[Stored data entries]
--- START ---

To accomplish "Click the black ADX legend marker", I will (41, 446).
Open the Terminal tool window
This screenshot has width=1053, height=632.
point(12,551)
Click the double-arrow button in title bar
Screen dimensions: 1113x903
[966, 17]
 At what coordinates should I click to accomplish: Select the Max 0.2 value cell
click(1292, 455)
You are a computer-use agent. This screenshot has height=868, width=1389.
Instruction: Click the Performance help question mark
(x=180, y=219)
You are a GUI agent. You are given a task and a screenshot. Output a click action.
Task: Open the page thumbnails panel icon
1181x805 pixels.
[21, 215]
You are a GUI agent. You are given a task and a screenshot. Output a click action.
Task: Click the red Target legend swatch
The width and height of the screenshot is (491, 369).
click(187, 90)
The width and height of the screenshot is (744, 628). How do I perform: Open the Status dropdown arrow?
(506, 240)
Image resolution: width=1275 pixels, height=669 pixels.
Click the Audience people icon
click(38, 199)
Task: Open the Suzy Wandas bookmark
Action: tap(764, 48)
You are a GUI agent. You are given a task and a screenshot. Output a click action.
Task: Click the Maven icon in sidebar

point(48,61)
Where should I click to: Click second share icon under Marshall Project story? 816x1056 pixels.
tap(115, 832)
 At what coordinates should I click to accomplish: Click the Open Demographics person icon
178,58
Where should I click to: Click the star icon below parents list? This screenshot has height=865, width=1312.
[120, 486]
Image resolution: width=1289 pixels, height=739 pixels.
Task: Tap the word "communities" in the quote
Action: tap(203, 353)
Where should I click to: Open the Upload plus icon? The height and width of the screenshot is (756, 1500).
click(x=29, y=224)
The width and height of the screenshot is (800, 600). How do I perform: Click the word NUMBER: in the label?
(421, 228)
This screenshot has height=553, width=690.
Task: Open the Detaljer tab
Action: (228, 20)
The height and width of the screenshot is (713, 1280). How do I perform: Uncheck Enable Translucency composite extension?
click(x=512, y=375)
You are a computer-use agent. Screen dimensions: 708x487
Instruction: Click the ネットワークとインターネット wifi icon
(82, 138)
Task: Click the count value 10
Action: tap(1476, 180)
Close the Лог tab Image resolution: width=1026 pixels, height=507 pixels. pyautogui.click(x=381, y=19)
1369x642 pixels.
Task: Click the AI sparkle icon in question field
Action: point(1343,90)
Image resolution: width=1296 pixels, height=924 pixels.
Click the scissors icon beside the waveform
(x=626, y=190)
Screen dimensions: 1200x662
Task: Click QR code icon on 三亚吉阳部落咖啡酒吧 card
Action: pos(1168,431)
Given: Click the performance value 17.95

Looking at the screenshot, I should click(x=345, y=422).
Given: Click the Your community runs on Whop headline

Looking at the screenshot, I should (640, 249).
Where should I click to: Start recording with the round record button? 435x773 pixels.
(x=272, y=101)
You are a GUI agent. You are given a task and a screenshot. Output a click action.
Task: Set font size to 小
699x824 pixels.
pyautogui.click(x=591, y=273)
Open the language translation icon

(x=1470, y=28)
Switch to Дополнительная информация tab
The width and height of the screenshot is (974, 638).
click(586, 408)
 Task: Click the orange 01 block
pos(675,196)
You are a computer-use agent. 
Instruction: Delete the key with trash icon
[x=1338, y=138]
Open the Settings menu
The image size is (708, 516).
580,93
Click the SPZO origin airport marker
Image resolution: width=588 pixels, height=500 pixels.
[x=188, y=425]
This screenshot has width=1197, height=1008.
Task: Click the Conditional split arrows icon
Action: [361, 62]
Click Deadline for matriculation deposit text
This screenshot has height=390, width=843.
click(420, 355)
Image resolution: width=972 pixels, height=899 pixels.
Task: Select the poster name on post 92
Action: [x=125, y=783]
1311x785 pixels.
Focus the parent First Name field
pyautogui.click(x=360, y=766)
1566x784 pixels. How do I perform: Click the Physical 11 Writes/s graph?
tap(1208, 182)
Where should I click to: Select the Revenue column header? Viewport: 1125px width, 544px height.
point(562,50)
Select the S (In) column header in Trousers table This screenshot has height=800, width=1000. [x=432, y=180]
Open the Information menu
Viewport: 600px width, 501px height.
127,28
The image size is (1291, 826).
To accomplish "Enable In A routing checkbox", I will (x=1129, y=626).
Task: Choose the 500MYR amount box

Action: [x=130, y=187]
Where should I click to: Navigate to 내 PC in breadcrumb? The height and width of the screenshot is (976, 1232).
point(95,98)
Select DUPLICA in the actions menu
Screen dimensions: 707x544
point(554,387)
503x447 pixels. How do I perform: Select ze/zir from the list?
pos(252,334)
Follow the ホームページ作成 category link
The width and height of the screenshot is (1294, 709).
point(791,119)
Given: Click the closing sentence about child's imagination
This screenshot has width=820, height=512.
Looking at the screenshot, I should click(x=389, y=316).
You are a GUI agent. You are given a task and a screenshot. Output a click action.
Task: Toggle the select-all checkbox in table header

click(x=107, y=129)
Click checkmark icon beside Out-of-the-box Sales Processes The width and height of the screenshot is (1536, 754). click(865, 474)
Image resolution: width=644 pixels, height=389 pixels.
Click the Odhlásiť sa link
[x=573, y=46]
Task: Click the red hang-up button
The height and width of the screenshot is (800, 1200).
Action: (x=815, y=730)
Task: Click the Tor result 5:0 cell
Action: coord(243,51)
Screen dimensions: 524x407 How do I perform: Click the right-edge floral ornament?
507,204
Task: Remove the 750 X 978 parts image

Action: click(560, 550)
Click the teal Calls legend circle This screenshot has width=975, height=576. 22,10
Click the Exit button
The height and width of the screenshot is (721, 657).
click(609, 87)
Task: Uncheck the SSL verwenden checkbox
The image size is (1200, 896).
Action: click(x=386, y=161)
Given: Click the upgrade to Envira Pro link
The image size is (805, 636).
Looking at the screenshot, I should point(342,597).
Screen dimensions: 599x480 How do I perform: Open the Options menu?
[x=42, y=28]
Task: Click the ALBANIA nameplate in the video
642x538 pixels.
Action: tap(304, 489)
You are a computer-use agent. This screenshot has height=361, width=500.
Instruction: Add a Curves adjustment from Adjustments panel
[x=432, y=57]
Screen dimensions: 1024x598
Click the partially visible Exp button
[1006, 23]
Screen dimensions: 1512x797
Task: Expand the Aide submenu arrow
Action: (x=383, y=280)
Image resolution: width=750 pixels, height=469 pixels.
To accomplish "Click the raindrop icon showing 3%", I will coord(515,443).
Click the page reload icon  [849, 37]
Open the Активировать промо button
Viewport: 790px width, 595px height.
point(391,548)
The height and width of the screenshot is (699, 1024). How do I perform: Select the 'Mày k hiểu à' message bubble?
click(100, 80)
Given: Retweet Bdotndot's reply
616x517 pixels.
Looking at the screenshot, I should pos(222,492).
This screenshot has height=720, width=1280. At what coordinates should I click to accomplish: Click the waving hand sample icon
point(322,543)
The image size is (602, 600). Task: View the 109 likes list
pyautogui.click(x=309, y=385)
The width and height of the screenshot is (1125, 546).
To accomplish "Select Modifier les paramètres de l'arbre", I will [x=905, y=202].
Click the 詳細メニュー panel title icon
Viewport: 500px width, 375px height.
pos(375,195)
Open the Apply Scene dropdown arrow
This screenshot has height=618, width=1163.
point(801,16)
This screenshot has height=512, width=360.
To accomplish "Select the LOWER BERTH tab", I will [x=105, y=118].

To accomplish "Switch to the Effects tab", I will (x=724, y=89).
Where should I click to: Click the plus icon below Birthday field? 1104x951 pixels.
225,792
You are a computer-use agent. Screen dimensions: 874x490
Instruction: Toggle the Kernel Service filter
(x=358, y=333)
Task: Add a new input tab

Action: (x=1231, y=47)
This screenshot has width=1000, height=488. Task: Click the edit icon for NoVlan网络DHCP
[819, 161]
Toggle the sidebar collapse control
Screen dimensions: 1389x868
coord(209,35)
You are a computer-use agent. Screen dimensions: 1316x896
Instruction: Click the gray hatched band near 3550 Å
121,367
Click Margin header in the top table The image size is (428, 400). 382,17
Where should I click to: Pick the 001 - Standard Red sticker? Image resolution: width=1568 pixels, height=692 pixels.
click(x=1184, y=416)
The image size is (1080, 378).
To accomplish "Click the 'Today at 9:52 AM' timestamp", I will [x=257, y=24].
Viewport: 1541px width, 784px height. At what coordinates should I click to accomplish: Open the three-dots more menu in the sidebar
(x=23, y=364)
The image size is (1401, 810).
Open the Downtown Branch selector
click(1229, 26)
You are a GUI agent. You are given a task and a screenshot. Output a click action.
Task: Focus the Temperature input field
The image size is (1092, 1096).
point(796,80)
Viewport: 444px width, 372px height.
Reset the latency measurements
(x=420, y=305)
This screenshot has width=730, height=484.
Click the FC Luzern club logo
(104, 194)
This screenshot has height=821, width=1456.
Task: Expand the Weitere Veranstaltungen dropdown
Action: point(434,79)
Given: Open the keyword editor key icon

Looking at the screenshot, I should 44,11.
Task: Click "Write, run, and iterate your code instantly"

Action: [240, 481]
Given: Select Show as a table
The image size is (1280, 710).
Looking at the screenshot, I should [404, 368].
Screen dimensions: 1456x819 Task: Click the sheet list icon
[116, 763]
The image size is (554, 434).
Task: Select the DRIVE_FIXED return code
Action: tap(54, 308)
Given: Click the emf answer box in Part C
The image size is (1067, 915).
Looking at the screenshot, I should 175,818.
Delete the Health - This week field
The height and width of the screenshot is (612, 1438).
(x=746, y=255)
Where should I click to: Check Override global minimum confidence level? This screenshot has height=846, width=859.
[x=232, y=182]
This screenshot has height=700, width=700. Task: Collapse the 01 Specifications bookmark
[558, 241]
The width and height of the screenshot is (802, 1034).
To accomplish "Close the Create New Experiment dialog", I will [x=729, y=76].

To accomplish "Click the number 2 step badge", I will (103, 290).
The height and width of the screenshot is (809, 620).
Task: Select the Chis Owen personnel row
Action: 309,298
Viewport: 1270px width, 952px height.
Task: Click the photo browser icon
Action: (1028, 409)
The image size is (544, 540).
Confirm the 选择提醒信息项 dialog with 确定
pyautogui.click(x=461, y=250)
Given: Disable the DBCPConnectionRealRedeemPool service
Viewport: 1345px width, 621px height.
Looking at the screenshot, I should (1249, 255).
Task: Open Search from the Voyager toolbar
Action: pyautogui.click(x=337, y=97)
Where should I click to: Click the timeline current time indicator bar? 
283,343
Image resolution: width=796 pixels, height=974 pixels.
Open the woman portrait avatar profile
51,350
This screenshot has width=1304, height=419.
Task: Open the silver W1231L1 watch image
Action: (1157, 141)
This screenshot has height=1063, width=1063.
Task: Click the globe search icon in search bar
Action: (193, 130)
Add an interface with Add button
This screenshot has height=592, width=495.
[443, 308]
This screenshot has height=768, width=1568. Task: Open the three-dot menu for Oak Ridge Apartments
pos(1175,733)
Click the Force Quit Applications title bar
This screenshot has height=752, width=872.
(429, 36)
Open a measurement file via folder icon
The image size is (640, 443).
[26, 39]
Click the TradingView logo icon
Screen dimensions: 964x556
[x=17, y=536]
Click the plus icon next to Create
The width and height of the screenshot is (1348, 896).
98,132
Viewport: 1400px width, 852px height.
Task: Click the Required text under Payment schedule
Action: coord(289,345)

--- END ---

▶ _WHAT IS EXPECTED_:
Find every line above where the word "marker" occurs, and copy that line.

▶ _YOUR SOLUTION_:
To accomplish "Click the black ADX legend marker", I will (41, 446).
Click the SPZO origin airport marker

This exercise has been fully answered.